While Junji Ito’s source material obviously had way more room to gradually lead you into such concepts as students gradually turning into snails or the sight of a man using a washing machine to twist his entire body into a fleshy coil, Higuchinsky’s only has ninety minutes to play with and after a steady build up, pulls the trigger on the uncanny set pieces at regular intervals. To his credit, it proves to be pretty memorable as, aside from the random fuckery involving snails and revolving household appliances, there’s a nicely varied sense to the insanity that keeps it from becoming samey. A students curls become so large they radiate out from her head like a tree in an illustration from a Dr. Seuss book; a kid runs out in front of a car only to be twisted around the front axle like a grinning pretzel while the skull of the unfortunate driver leaves a spiral-shaped crack in the windscreen; and most extreme of all, we witness a victim succumb to the curse as his bones and joints turn to taffy and he literally contorts himself to death right before out very eyes.

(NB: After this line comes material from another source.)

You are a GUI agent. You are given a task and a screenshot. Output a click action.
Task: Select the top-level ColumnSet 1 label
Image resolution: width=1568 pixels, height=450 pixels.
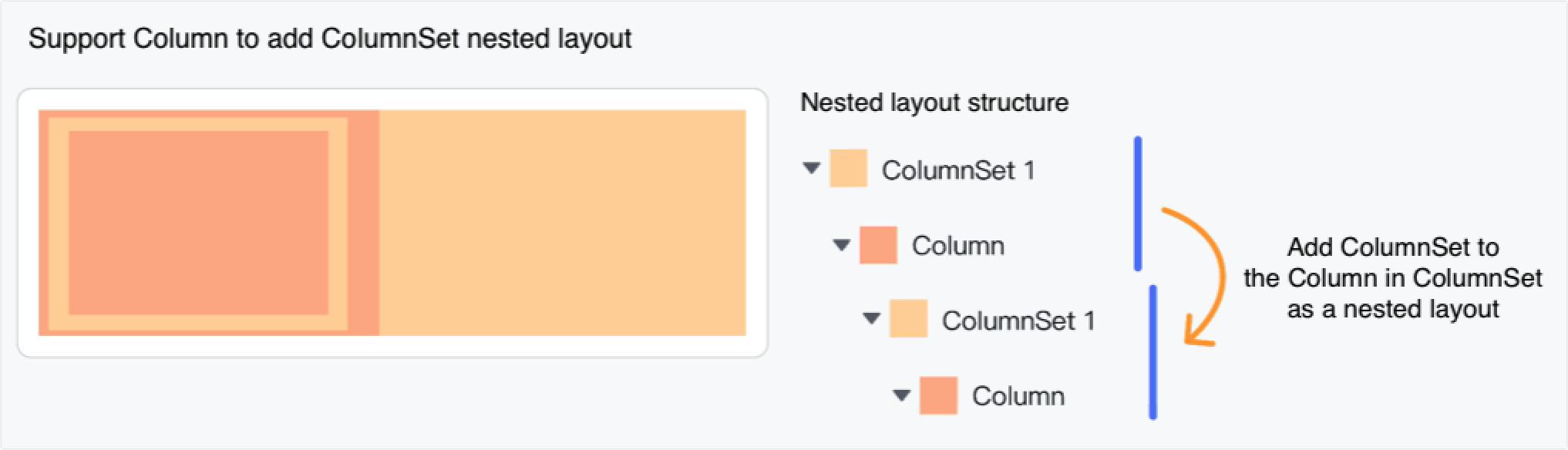tap(958, 170)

And yet, despite all of this, Uzumaki doesn’t grip you anywhere near as tightly as Hideo Nakata’s Ringu or Takashi Shimizu’s Ju-on, two films renowned for bringing actual horror to the horror movie. While these unmitigated titans of J-Horror slow burned you to a state of high anxiety before nailing you with some of the most genuine scares of all time, the curious plight of Kurouzu-cho and its twisty residents remains watchable mainly because the imagery is so staring and it’s all so peculiar and you want to see how it all turns out. You won’t particularly care about any of the characters or their meager arcs, you’ll just wait to see what cartoonishly Cronenbergian fate awaits them next.

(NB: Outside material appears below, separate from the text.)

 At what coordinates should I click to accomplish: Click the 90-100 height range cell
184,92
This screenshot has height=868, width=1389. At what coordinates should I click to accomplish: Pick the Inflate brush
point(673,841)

Maybe it’s that pesky culture divide that’s blocked Uzumaki from truly getting under my skin and I’m just not getting the full force of the scares in the way that’s intended because I’m not understanding the metaphors, but while my attention was fully locked on the movie and its uneasy tone, the sight of a long hair woman crawling out of my television of a ghostly child appearing above my bed who makes cat noises are far scarier than a Lovecraftian curse that makes you eyes spin like a concussed Daffy Duck.

The film is definitely worth a watch for anyone who likes their horror weird and wobbly, but for those looking for more straightforward scares might find find that Uzumaki puts their head in a spin.